→ Reading text
- - - -
Polka Dot Cottage: Opportunities lost

Opportunities lost

Posted July 5th, 2009 by Lisa

New head scarf

I spent a good portion of my day behind the sewing machine.  I made a few more head scarves from Weekend Sewing – those things are just what I need for keeping my long hair out of my face when I’m leaning over a project, or (more importantly) out of my eyes and my mouth while I’m driving with the windows open.  I’ve started keeping a dedicated one in the van, and now I have one to keep in the car as well.

And two more to leave around the house :-)

Sheet skirt re-do

I also worked on two skirts.  The first is one that I made over a year ago, but I have never been happy with how full it was.  While I liked the “flowy” look, I thought it added too much extra bulk to my hips, and since extra bulk is really never something I will intentionally do to myself, the skirt has remained on it’s hanger nearly all of its life.  Today I took it down, cut it apart, and re-assembled it according to a pattern I made, based on a favorite skirt with an excellent fit.

I am so much happier with the skirt now.  Good thing, because I think this funky fabric deserves to be out in public now and then.
- - - -
→ Data
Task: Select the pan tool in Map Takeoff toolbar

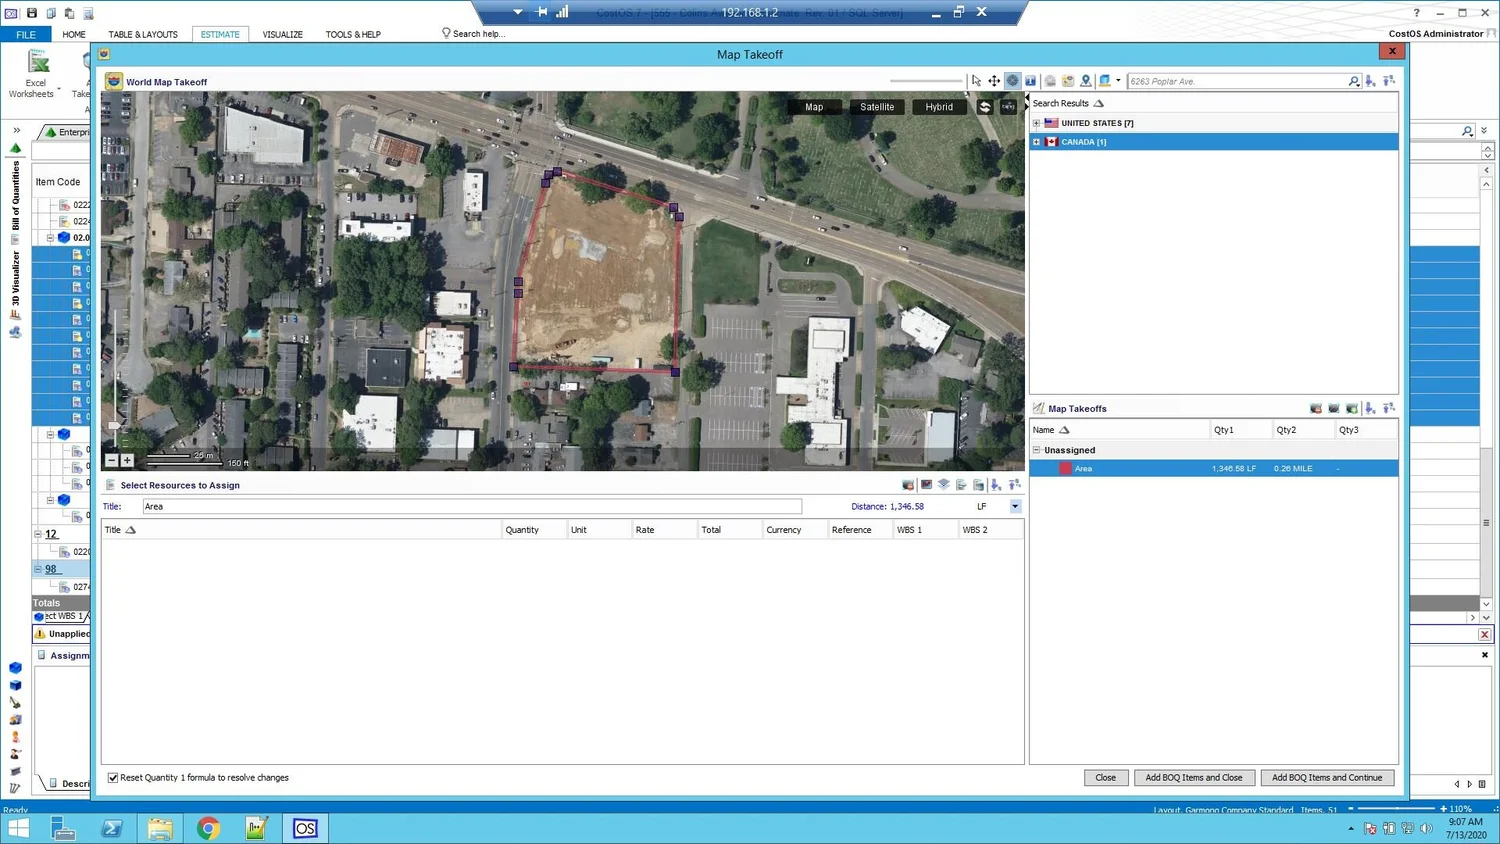Action: coord(994,81)
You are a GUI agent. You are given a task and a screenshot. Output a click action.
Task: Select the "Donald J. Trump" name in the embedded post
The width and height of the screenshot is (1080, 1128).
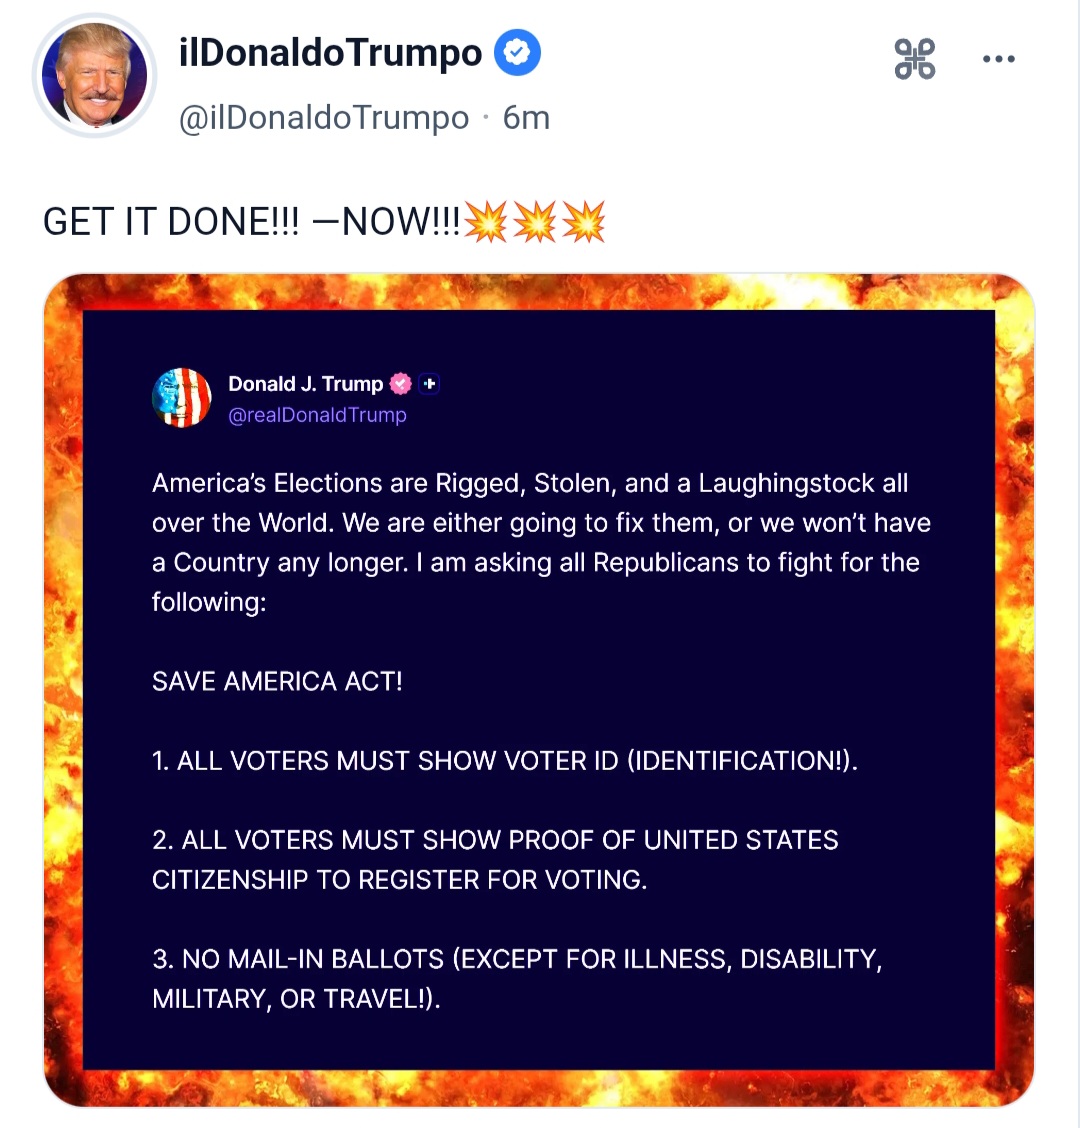point(305,384)
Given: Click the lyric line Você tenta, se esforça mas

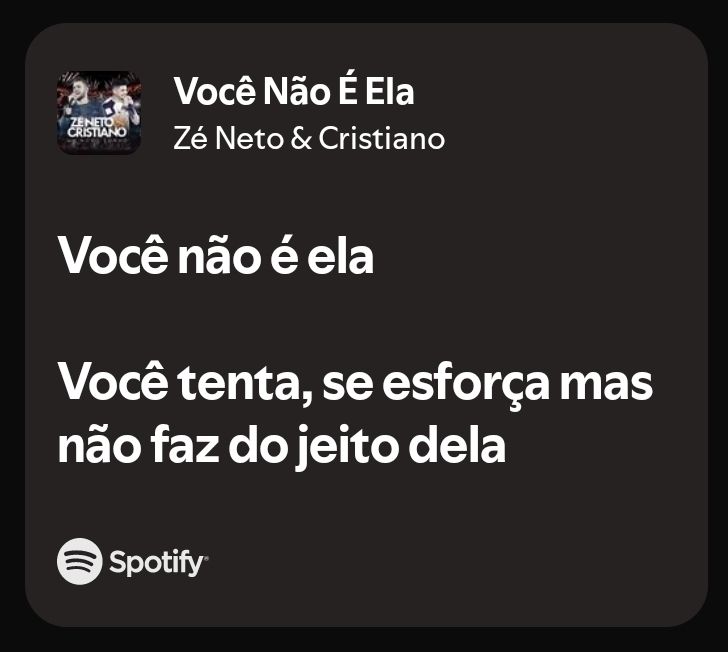Looking at the screenshot, I should click(x=356, y=384).
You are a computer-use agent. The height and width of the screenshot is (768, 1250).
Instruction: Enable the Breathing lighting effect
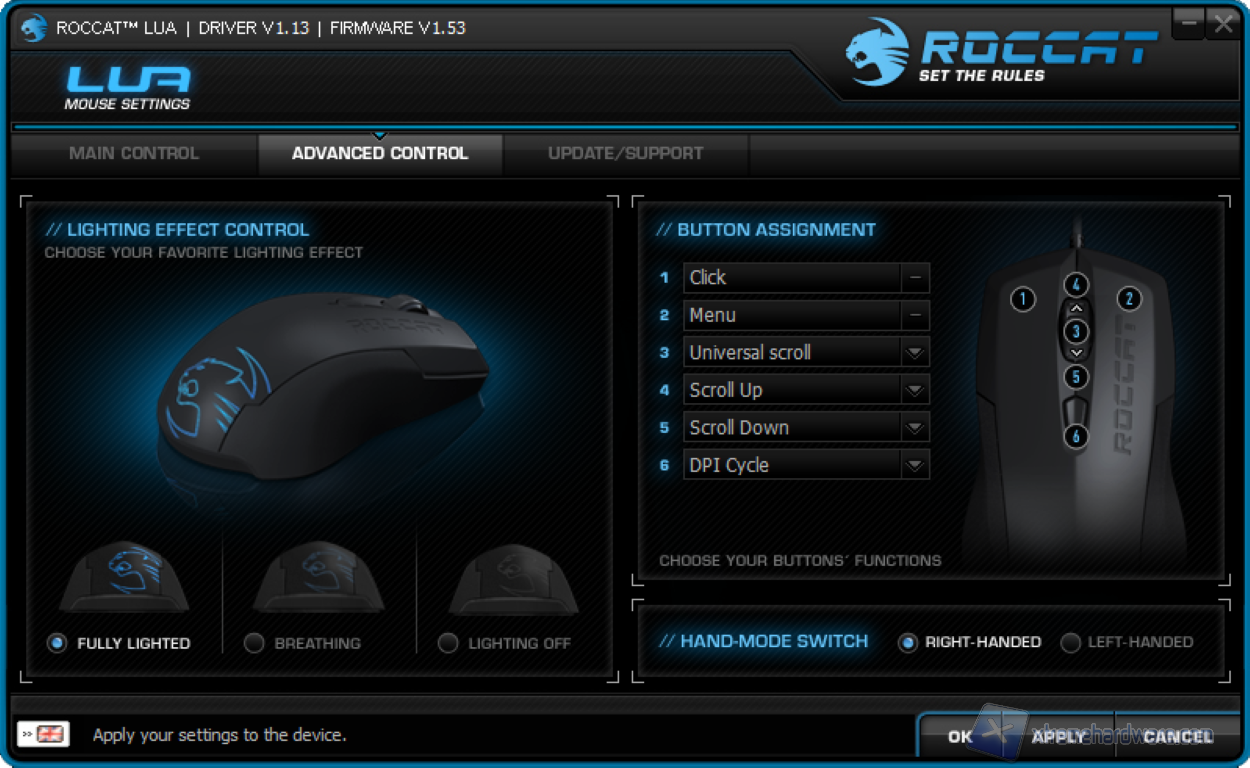click(255, 643)

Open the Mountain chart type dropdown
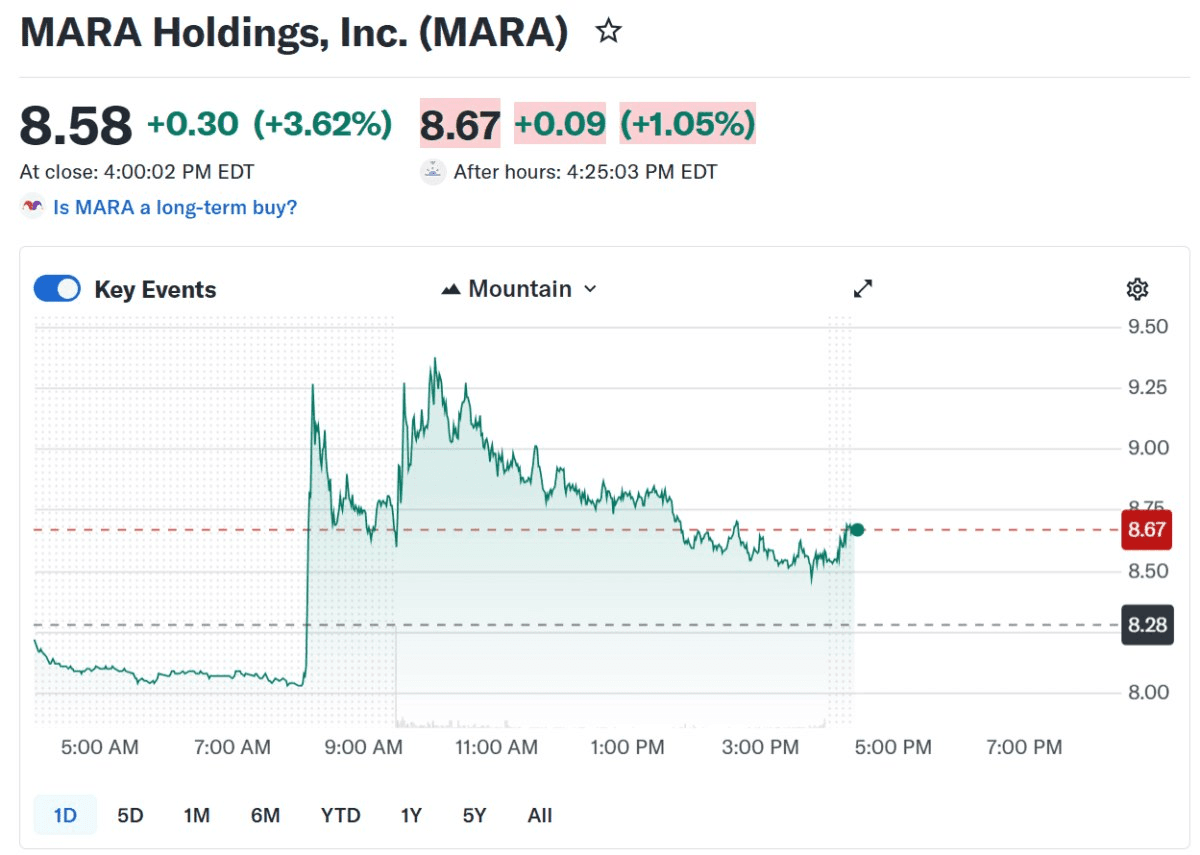coord(520,289)
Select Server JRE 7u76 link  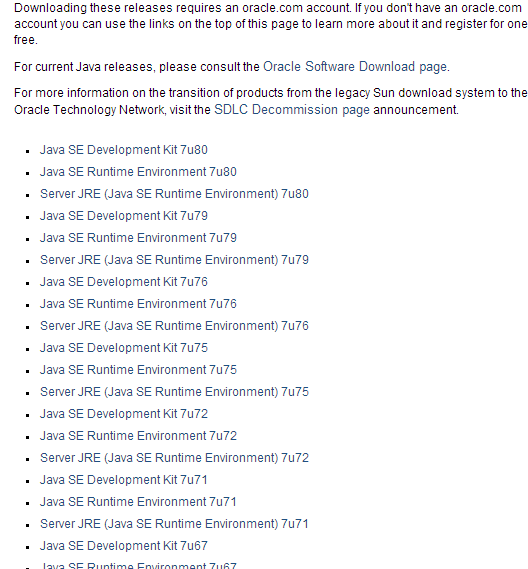tap(174, 326)
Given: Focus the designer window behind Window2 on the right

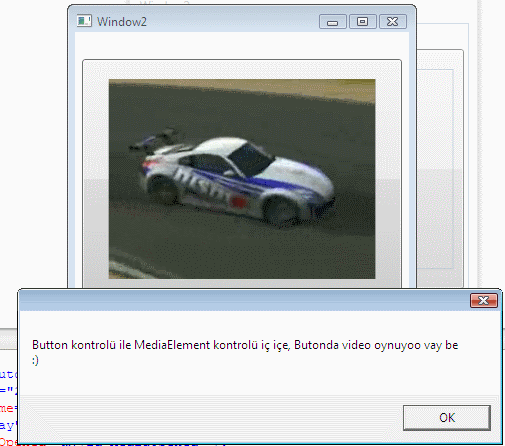Looking at the screenshot, I should tap(440, 167).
- - - -
→ Given request 1
Rewrite the sewing blog post, everything from "And two more" down to "now and then.", with "cheerful" in place of "funky".
→ Given request 2
Write the next part of the sewing blog post, starting after its final sentence.

→ Exercise response 1
And two more to leave around the house :-)

Sheet skirt re-do

I also worked on two skirts.  The first is one that I made over a year ago, but I have never been happy with how full it was.  While I liked the “flowy” look, I thought it added too much extra bulk to my hips, and since extra bulk is really never something I will intentionally do to myself, the skirt has remained on it’s hanger nearly all of its life.  Today I took it down, cut it apart, and re-assembled it according to a pattern I made, based on a favorite skirt with an excellent fit.

I am so much happier with the skirt now.  Good thing, because I think this cheerful fabric deserves to be out in public now and then.

→ Exercise response 2
New skirt

The second skirt is made out of a pair of vintage pillowcases that I picked up in a thrift shop on our trip to Ocean City a few months ago.  I had originally thought they’d become pillowcase dresses, but the skirt idea came to me this afternoon and I couldn’t resist.

All of the fabrics I used today were once someone’s bed linens, and from the motifs on them, I’d say they were probably used some time ago.  It got me wondering why it took me so long to learn how to sew.  Had I known how to do it ten or more years ago, I’d have had the enviable opportunity to go through my grandmother’s sheets, blankets, pillowcases and tablecloths before the house was sold.  I’d have put aside a few special pieces to become skirts or aprons, or be used in quilts.  Heck, I’d have probably taken the whole lot.

New skirt

I do have two tablecloths that my mother saved, and she gave them to me when I asked, but I’ve been reluctant to cut into them.  I need just the right project, and once I have it, I need confidence that it will be something I can actually pull off successfully.

I would have loved to go through my grandparents’ things then with the perspective I have now.  Instead, I go to the occasional thrift shop and plunk down my change for someone else‘s grandmother’s things. It’s not quite the same, I know, but sometimes it smells the same.

Does that sounds strange? Maybe vintage linens – the heavy, cotton, old kind – all have a similar inherent scent.  Because when I bring one of those vintage pillowcases to my nose and inhale deeply, I could swear I am thirteen years old again, and just drifting off to sleep at my grandparents’ house in the country.

Great.  Now I want to go thrift shopping.  Or skipping through a field of Queen Anne’s lace and buttercups in the country.  Either will do.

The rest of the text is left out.